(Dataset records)
------------------------------
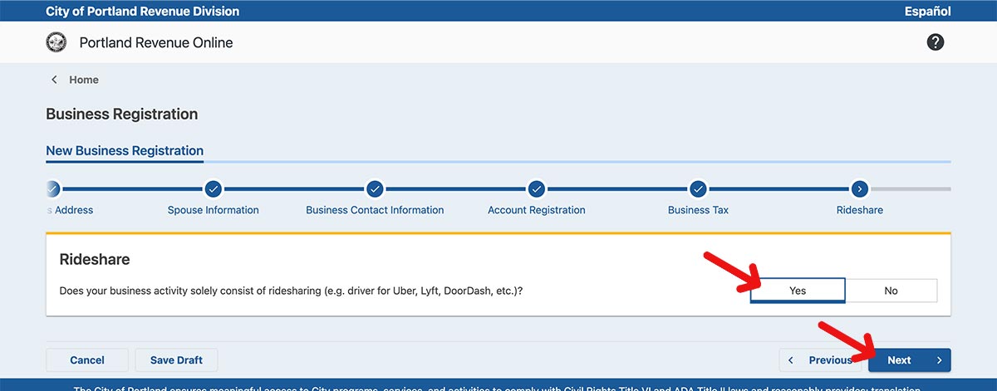Open the New Business Registration tab
Screen dimensions: 997x391
tap(125, 151)
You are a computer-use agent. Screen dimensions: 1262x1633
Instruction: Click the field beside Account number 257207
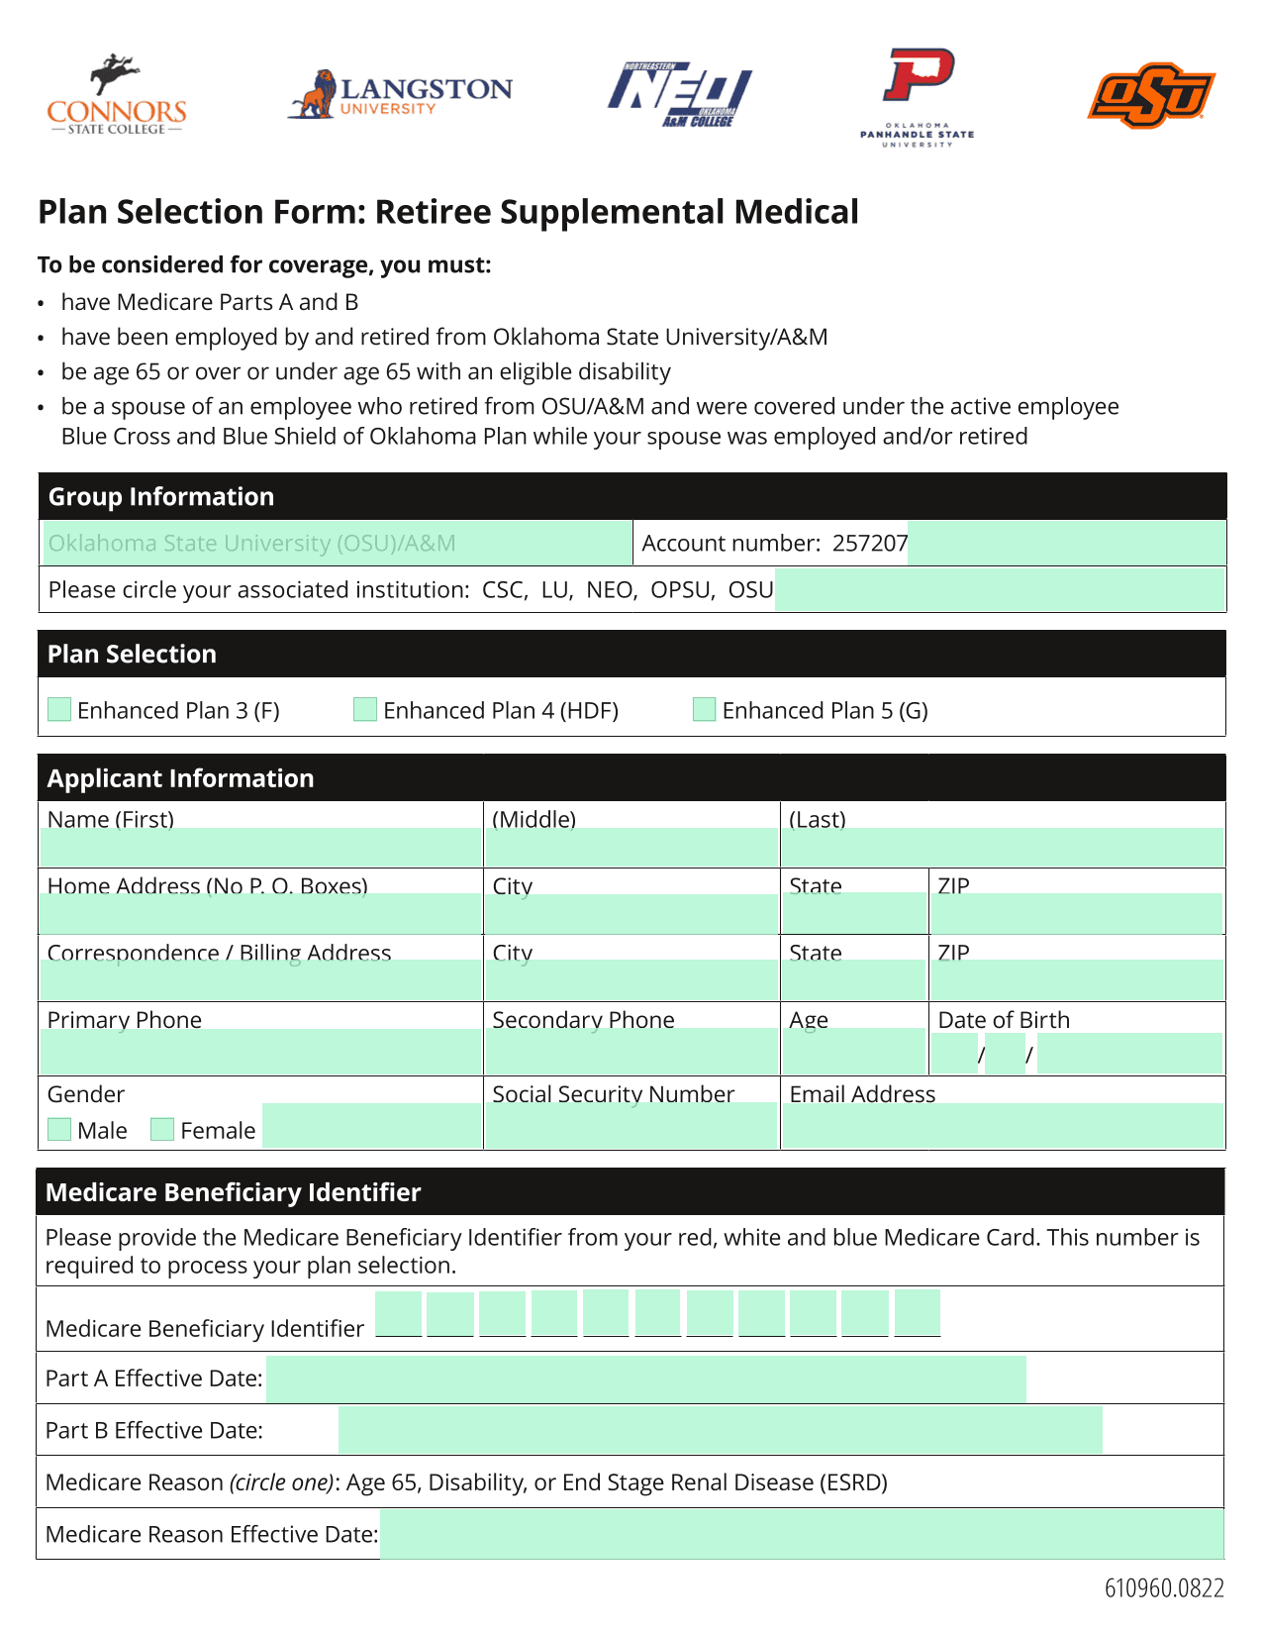coord(1067,543)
------------------------------
Once you find the line containing "You are a computer-use", retype it and every line after it through the last line of the records above, exactly. Add nothing else, and leave out the pictures.

You are a computer-use agent. Screen dimensions: 1262x1633
Instruction: Click the field beside Account number 257207
coord(1067,543)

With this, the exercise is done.